FTS(超音波マーカー検査)の検査結果は異常なし!
kikiさん夫妻はホッと胸をなで下ろしますが、当時はコロナ禍のまっただ中。いつ起こるかわからないつわりへの不安にマスクの息苦しさが重なり……?
エコー写真のわが子に歓喜した数日後、まさかの出来事が…!?
























車内の混雑と蒸し暑さ、さらにはマスクの息苦しさも重なり、意識はもうろう……。
優先席を必要とする人への気づかいからマタニティマークを隠しながら耐え続けたkikiさんでしたが、バスを降りようとしたその瞬間、ステップを踏み外し、転げ落ちてしまいます。
とっさにおなかを庇い、身を挺して地面に叩きつけられたkikiさんは、全身にケガを負ってしまいました。しかし幸いにも、搬送先の病院で元気に動く赤ちゃんの姿が確認できたのです。わが子の無事に、kikiさんは心から安堵したのでした。
混雑したバスや電車の蒸し暑さや息苦しさ……。妊娠中ではなくとも、その空気に気分が悪くなってしまった経験のある人もいるのではないでしょうか? 特に妊婦さんとなれば、おなかの赤ちゃんと一心同体。さらに妊娠中は初期に限らず、ホルモンバランスの変化や貧血、脱水、血圧の変動等を理由に、めまいが起こりやすい状態にあります。
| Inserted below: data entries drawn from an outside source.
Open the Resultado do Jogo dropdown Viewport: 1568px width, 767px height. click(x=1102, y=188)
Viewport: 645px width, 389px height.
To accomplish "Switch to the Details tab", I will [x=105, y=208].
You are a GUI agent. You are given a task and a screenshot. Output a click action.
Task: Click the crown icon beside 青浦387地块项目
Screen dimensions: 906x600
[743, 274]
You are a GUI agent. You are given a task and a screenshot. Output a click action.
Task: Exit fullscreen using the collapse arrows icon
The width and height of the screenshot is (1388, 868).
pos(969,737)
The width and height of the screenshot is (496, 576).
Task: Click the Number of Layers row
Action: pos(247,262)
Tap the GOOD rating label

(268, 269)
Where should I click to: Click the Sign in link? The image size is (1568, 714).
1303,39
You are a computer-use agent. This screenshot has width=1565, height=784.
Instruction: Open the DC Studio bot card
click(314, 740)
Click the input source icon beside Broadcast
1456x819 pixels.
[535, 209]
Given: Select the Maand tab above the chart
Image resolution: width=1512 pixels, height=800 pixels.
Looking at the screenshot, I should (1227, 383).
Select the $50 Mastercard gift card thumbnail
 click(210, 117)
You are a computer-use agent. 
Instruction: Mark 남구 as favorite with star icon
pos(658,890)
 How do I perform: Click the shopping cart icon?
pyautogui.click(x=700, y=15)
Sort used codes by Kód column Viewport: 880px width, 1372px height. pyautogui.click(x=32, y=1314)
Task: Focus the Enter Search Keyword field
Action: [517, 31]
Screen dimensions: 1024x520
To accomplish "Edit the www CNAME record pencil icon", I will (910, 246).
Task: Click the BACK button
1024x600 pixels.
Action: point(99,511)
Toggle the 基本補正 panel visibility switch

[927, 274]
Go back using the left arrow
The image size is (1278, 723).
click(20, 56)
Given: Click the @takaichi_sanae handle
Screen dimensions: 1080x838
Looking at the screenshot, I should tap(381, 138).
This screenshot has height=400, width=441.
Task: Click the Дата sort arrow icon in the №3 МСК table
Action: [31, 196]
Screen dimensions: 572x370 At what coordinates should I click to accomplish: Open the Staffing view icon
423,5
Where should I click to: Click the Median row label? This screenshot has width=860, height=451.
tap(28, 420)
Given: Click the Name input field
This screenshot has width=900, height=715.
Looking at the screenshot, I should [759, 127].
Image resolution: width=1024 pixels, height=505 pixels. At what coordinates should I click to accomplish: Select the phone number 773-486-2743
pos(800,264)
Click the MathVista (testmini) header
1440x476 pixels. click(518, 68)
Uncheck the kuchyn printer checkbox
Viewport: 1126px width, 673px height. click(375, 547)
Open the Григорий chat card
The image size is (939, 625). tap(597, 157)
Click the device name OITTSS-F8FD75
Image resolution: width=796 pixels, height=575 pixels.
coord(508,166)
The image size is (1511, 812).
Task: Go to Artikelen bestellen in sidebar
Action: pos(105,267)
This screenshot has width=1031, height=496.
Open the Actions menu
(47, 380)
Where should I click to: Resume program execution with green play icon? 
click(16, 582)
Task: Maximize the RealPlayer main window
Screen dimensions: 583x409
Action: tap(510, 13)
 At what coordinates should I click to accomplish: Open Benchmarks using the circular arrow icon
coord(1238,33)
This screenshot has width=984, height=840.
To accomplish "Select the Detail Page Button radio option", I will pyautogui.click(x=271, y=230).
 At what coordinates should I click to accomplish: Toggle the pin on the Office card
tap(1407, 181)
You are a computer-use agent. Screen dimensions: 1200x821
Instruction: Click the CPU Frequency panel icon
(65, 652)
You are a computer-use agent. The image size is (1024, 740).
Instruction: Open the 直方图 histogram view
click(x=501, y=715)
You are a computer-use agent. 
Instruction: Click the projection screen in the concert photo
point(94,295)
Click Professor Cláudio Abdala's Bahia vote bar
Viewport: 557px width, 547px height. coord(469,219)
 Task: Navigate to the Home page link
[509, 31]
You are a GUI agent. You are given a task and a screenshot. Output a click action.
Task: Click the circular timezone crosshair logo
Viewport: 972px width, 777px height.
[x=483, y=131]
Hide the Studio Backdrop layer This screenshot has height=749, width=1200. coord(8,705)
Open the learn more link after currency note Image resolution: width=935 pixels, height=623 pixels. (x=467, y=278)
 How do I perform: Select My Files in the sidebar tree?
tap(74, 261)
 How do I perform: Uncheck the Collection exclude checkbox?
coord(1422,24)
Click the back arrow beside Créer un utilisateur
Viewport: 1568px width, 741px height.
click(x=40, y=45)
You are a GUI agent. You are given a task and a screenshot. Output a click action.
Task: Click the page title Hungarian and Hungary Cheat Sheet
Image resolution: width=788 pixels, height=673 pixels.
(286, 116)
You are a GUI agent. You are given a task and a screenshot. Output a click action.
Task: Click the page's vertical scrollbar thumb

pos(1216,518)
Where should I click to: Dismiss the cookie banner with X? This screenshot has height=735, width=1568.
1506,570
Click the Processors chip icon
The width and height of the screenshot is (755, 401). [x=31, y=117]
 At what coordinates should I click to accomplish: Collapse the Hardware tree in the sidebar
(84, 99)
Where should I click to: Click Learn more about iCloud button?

そのため、体に負担のない移動手段を選ぶほか、医師や勤務先に相談し、「通勤緩和の措置」を視野に入れることも大切。措置の例としては時差通勤や勤務時間の短縮、作業の制限や休業などが挙げられ、医師等から通勤緩和の指導があり、妊娠中や出産後の女性が申し出た場合には、事業者は女性が医師等から受けた指導を守れるよう、通勤緩和の措置を講じなければならない、と男女雇用機会均等法によって定められているのです。
とはいえ、自分が予期していた以上の体調不良に見舞われることもありますよね。そして、妊婦さんが公共機関等を利用する際に身に着け、周りの人が妊婦さんへの配慮を示しやすくするために始まったのが「マタニティマーク」の取り組み。このマークは2006年3月、厚生労働省によって制定・発表されました。
こども家庭庁によるマタニティマークの公式サイトでは、マークを身に着けることをためらった経験のある妊婦さんの声を紹介しているほか、そうした声を受け、「マタニティマークの『意味』を正しく理解してもらい、妊婦さんへの思いやりや、ちょっとした心づかいなど、社会のやさしいつながりを実感できる取り組みとして、これからもマタニティマークの周知をおこないます」と表明しています。
実はマタニティマークはさりげなく進化し、2024年には「多胎児版が欲しい!」との声から、ママと一緒に双子や三つ子の赤ちゃんが描かれたバージョンも誕生! そんなふうに公的機関もさらなるマタニティマークの利用促進や周知に向け、尽力しています。こうした周知が進み、誰もが前向きに、そして気兼ねなくマタニティマークを身に着けられるやさしい社会になってほしいですね。
※本記事の内容は、必ずしもすべての状況にあてはまるとは限りません。必要に応じて医師や専門家に相談するなど、ご自身の責任と判断によって適切なご対応をお願いいたします。